本改定により、従来、令和七年度(二〇二五年度)末までとされてきた標準準拠システムへの移行期限について、原則として令和七年度末としつつ、移行の難易度が極めて高いと考えられるシステム(以下「移行困難システム」という。)については、デジタル庁及び総務省において当該システムの状況を十分把握した上で、所要の移行完了の期限を設定することとされた。また、ガバメントクラウドの利用料の負担方法について改めて定められたほか、データ要件・連携要件に係る適合確認や、移行作業に係る進捗管理や支援体制など、標準化の取組の進捗を踏まえた改定がなされたところである。
本稿では、標準化基本方針の概要について簡潔に整理しつつ、令和五年九月改定の主な内容について解説する。
なお、文中意見にわたる部分については、私見であることを申し添える。
二 標準化基本方針の概要
標準化基本方針は、標準化法第五条に基づき政府が定めるものであり、標準化の意義及び目標に関する事項をはじめ、政府が実施すべき施策に関する基本的な方針、各地方公共団体情報システムに共通する基準を定めるべき事項に関する基本的な事項、標準化基準の策定の方法及び時期その他の標準化基準の策定に関する基本的な事項のほか、標準化の推進に関し必要な事項が定められている。

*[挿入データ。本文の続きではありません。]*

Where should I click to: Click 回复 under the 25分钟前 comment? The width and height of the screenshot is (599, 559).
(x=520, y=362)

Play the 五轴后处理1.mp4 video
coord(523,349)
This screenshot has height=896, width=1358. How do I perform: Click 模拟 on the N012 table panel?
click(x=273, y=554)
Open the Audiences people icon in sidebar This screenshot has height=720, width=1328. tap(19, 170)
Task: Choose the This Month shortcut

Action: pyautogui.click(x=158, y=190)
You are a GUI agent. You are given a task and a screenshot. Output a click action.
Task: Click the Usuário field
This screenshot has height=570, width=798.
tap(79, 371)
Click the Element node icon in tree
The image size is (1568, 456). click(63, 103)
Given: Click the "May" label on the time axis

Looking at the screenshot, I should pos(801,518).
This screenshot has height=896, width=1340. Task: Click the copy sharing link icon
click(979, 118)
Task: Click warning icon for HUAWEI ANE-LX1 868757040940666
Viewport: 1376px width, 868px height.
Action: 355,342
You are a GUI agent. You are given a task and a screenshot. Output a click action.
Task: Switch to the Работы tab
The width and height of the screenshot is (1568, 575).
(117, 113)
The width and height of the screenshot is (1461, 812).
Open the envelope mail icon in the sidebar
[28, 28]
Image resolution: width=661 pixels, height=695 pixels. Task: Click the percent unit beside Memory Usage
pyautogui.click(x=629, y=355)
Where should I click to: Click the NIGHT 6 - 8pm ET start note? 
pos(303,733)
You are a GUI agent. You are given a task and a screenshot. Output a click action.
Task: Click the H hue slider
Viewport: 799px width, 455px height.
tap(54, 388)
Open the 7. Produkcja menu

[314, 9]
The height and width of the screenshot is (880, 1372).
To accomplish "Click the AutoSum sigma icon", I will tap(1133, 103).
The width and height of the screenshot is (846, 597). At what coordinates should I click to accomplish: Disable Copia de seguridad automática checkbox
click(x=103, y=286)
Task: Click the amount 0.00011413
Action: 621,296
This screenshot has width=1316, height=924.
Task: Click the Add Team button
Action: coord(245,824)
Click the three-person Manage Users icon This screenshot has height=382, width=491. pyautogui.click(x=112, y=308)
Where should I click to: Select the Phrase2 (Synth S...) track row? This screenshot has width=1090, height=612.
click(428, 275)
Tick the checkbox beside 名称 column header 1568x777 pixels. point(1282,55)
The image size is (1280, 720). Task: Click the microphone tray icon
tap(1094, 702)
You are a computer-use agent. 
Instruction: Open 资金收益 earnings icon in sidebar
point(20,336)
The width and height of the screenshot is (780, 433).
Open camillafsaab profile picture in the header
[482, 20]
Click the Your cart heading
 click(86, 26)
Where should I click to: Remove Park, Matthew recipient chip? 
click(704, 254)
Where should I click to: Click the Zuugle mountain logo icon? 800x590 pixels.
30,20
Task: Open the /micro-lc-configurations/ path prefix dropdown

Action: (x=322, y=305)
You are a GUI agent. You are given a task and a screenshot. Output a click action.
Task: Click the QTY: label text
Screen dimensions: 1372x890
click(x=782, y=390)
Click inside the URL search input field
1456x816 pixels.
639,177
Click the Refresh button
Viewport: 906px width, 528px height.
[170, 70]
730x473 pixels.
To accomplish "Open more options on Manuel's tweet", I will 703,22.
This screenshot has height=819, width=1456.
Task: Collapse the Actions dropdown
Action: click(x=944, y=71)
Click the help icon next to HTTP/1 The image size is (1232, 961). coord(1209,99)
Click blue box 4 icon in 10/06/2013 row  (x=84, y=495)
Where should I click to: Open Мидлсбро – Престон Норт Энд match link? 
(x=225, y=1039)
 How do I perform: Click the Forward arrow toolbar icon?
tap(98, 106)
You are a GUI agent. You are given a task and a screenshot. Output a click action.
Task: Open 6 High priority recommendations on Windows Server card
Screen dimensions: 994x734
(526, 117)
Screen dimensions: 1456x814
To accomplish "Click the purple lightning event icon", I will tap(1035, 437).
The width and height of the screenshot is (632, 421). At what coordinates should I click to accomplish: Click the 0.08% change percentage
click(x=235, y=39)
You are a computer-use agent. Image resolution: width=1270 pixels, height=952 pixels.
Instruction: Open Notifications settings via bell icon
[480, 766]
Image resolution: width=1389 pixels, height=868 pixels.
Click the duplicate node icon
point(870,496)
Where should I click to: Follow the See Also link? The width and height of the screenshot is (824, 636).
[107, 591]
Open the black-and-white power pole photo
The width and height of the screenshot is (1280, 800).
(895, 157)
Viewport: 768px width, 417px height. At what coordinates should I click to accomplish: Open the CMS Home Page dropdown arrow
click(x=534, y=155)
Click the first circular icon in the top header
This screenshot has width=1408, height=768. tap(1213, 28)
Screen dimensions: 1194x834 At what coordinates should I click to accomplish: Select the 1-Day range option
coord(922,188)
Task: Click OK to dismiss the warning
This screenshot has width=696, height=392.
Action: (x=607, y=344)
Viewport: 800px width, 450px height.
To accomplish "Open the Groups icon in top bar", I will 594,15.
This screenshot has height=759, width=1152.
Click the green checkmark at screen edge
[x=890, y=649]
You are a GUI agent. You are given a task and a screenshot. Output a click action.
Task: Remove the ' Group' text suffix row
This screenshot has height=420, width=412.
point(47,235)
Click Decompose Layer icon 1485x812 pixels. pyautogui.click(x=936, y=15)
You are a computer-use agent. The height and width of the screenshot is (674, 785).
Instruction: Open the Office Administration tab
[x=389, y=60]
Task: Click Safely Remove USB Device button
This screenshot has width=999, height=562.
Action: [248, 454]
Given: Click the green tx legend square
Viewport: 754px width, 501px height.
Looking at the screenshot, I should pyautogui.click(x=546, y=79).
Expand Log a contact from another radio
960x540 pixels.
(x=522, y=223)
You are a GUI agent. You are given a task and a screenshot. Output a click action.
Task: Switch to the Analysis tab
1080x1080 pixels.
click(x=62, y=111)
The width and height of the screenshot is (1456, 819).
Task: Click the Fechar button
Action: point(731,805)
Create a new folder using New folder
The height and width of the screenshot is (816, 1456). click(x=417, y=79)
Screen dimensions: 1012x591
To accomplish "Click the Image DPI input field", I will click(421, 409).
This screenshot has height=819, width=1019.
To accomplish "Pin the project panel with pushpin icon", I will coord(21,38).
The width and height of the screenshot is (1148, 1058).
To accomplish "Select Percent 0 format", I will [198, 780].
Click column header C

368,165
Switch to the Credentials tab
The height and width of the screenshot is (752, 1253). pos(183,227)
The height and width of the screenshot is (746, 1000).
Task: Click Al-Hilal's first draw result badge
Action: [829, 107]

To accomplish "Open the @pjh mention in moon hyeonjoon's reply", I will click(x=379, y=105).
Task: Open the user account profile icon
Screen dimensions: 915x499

また、標準化基本方針は閣議決定を求めることとされ、標準化基本方針の案を作成しようとするときは、あらかじめ、関係行政機関の長に協議するとともに、全国知事会、全国市長会、全国町村会その他の関係者の意見を聴かなければならないとされ、閣議決定後の公表も義務付けられているほか、標準化基本方針の変更の際も、当該手続を準用することとされている。
今般の令和五年九月の改定に当たっても、同法同条に基づき、関係行政機関として内閣サイバーセキュリティーセンター(NISC)、個人情報保護委員会、財務省に協議を行うとともに、地方三団体に意見聴取が行われている。また、これらの法定協議に先立ち、地方公共団体の意見を丁寧に聴くため、標準化基本方針の案について、デジタル庁から全国の地方公共団体に対し、意見照会が行われている。主な意見等については改定の主な内容で触れるが、実際に標準準拠システムを用いて事務を行う地方公共団体からの意見をはじめ、標準化基本方針に基づき実施される施策や制度の運用に当たっては、これらの意見を十分に踏まえて対応することが必要である。